Les marchands de journaux sont confrontés à une crise profonde, avec la disparition de 700 points de vente chaque année... Les professionnels réclament une meilleure rémunération et d'avoir la main sur le choix des titres en fonction de leur clientèle. Ils comptent beaucoup sur la réforme de l'assortiment, validée par la toute nouvelle Autorité de régulation de la distribution de la presse (ARDP), qui doit entrer en vigueur cet automne. En revanche, les collectivités, qui peuvent aussi agir via le droit de préemption, ne semblent pas avoir pris la mesure de l'enjeu...

L'an dernier, 712 points de vente de journaux ont disparu. Leur nombre est ainsi passé de 29.291 en 2010 à 28.579 en 2011. Et ce phénomène est perceptible depuis plusieurs années. Au début des années 2000, on en comptait encore plus de 30.000, d'après le Conseil supérieur des messageries de presse (CSMP). Le chiffre est proche de certains de nos voisins européens comme l'Espagne, où le CSMP dénombre 28.300 points de vente, ou l'Italie (34.200 points de vente), mais il est bien en deçà du nombre de points de vente présents en Grande-Bretagne (55.000) et surtout en Allemagne. Nos voisins allemands disposent ainsi de 119.200 points de vente de presse, soit trois fois plus qu'en France.
La crise du secteur se traduit aussi dans la baisse des ventes. D'après le bilan de l'Office de justification de la diffusion (OJD), l'organisme qui certifie la diffusion de la presse, les résultats pour 2011 sont plutôt mauvais.

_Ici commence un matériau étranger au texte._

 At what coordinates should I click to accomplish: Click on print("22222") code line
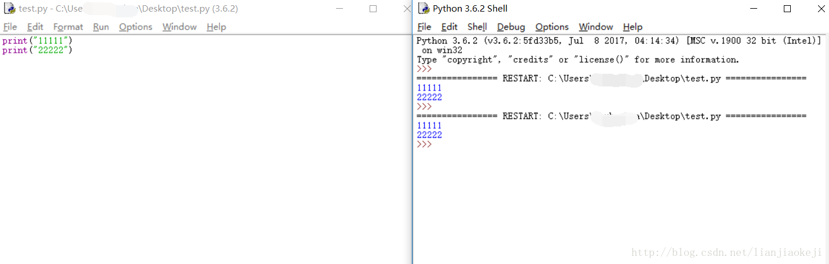(37, 50)
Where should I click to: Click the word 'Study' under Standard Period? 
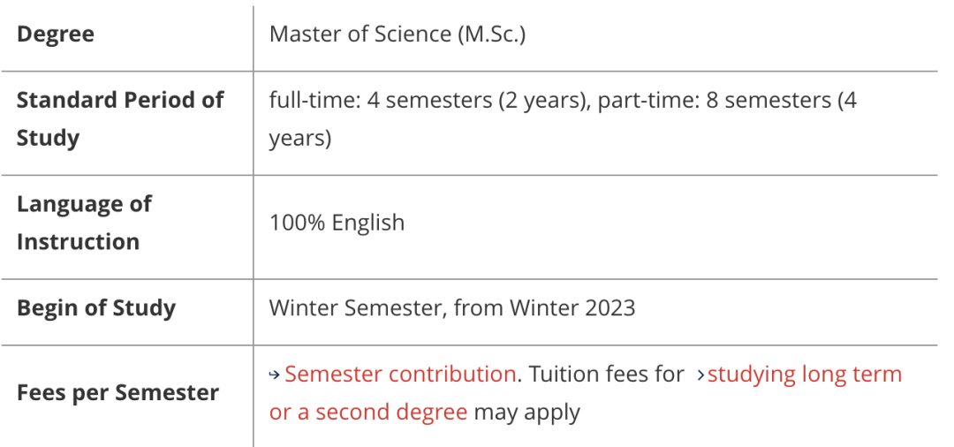[x=48, y=139]
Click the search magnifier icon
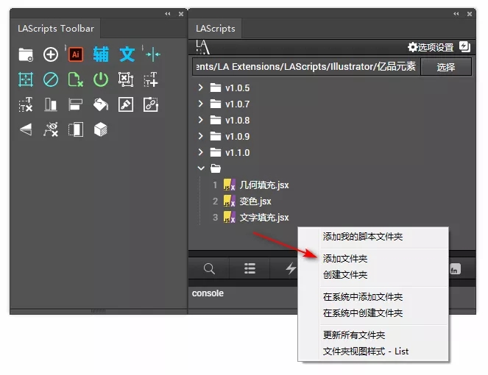The height and width of the screenshot is (375, 488). [209, 269]
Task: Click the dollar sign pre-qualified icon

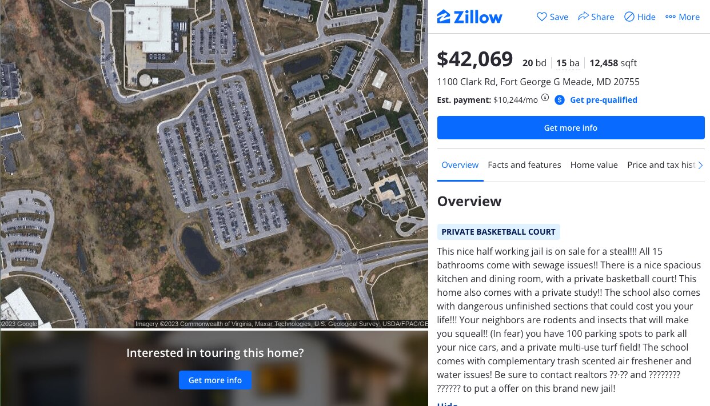Action: tap(559, 99)
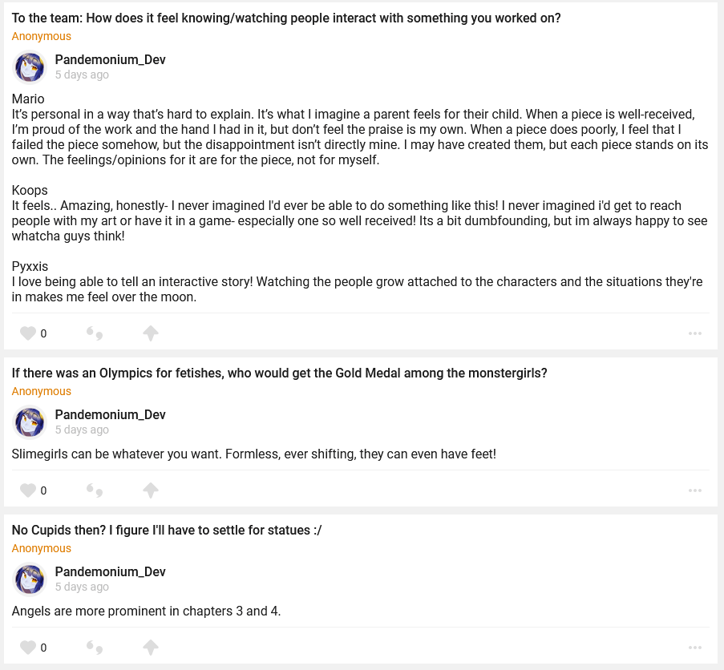Quote the answer about team feelings
The image size is (724, 670).
point(95,333)
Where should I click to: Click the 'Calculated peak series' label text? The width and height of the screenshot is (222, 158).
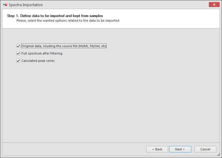point(38,61)
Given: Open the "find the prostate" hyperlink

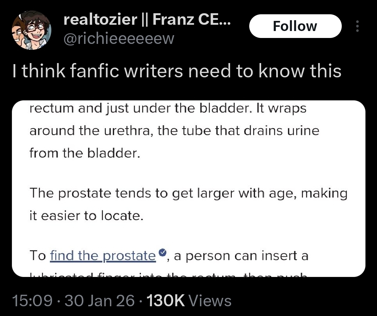Looking at the screenshot, I should 103,256.
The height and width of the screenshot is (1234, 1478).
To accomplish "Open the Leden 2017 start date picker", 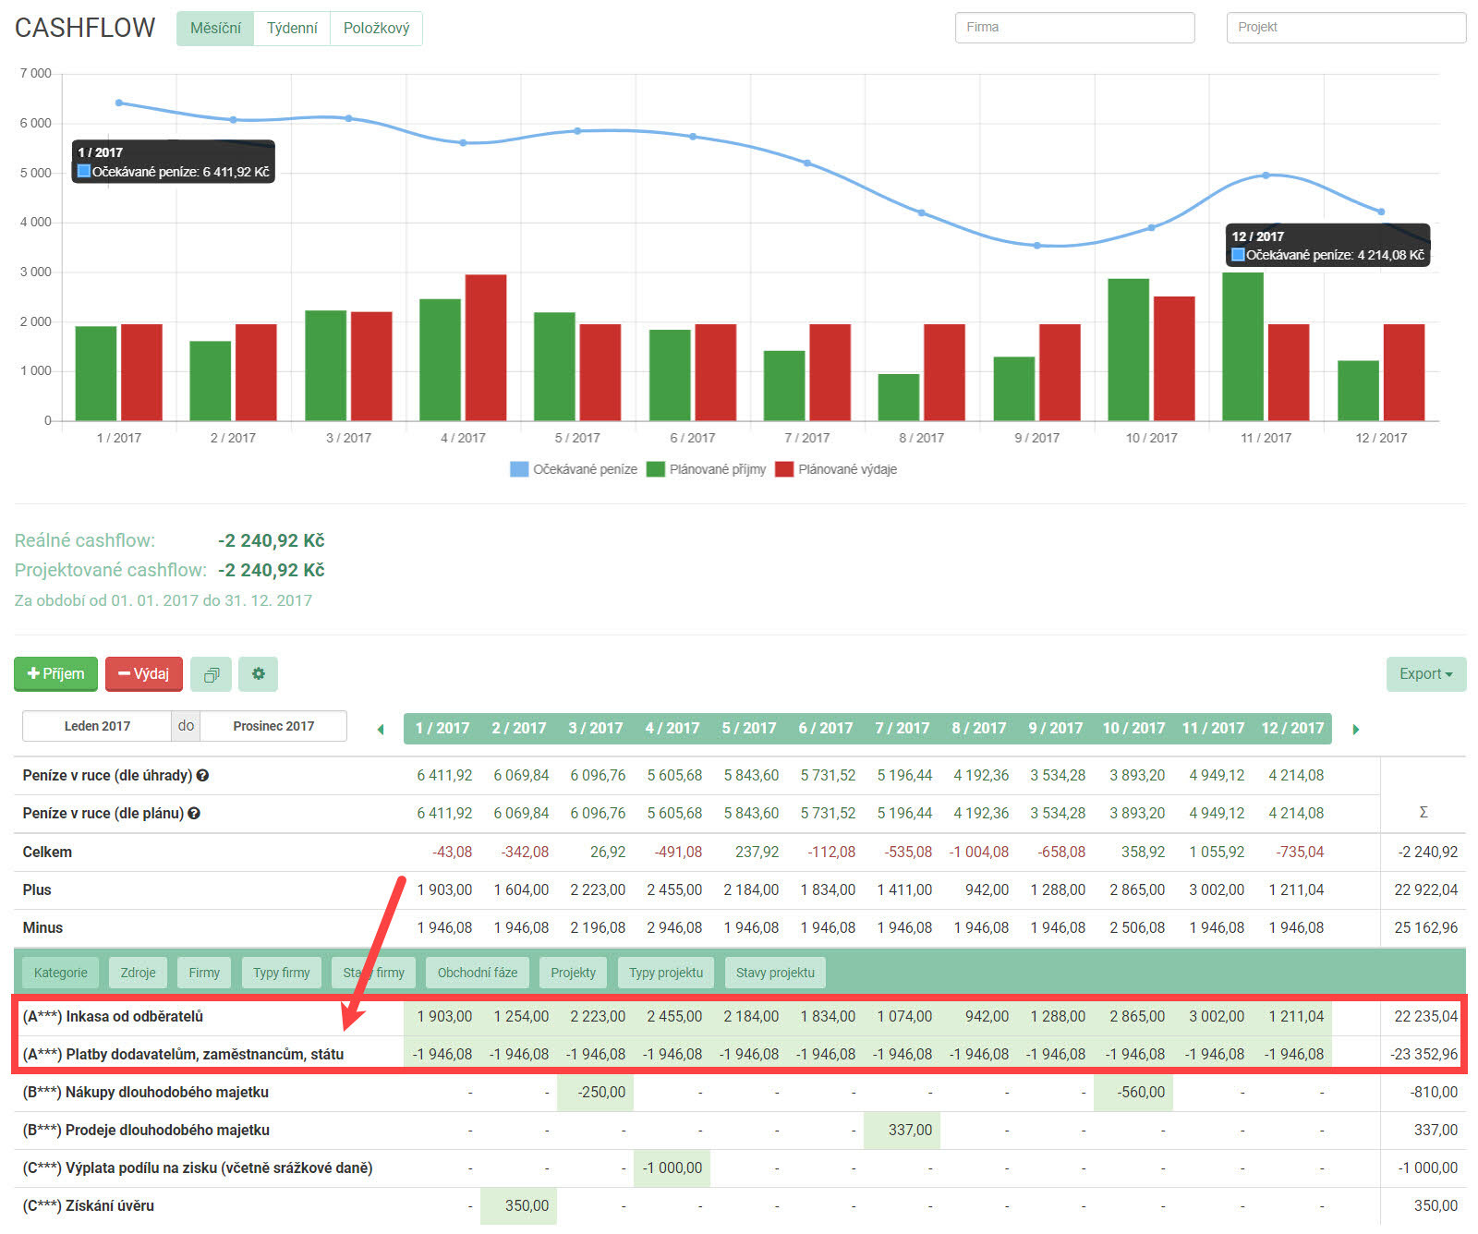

Les ventes de la presse quotidienne ont encore baissé de 2,04% (-1,36% pour la presse nationale et -2,28% pour la presse régionale). La presse magazine a quant à elle chuté de 3,11% en 2011. Aucun secteur n'est épargné. Le sport (baisse de 7,59%), les titres pour adolescents (-4,65%) et les presse people et économique (-4,57%) enregistrent les reculs les plus importants.
Au-delà de la concurrence des nouveaux supports - presse en ligne et gratuits -, il semble que le problème réside dans la structure même du réseau de vente : le manque d'attractivité du métier et la gestion des invendus. "Les marchands sont livrés sur un mix-produit qu'ils ne choisissent pas", explique ainsi Jehan Coquebert de Neuville, adjoint au maire de Boulogne-Billancourt, chargé des affaires économiques, de l'emploi, des artisans et commerçants sédentaires et des marchés. A Boulogne, "les points de vente sont passés de 45 à 20 en 25 ans, or les marchands sont obligés de mettre des magazines de sexe ou dédiés au matériel agricole dans leurs rayons ! Plusieurs d'entre eux ont l'intention de jeter l'éponge", s'inquiète l'élu. Même constat pour le président de l'Union nationale des diffuseurs de presse (UNDP), qui est lui-même marchand de journaux. "60% de la presse livrée repart en invendu, c'est du temps et de l'espace commercial gâchés pour rien, explique ainsi Gérard Proust. Dans le même temps, 20 à 25% des besoins des clients ne sont pas couverts, du coup un client sur quatre ne trouve pas chez le diffuseur de presse ce qu'il cherche et risque par la suite de se détourner et du produit, et du point de vente."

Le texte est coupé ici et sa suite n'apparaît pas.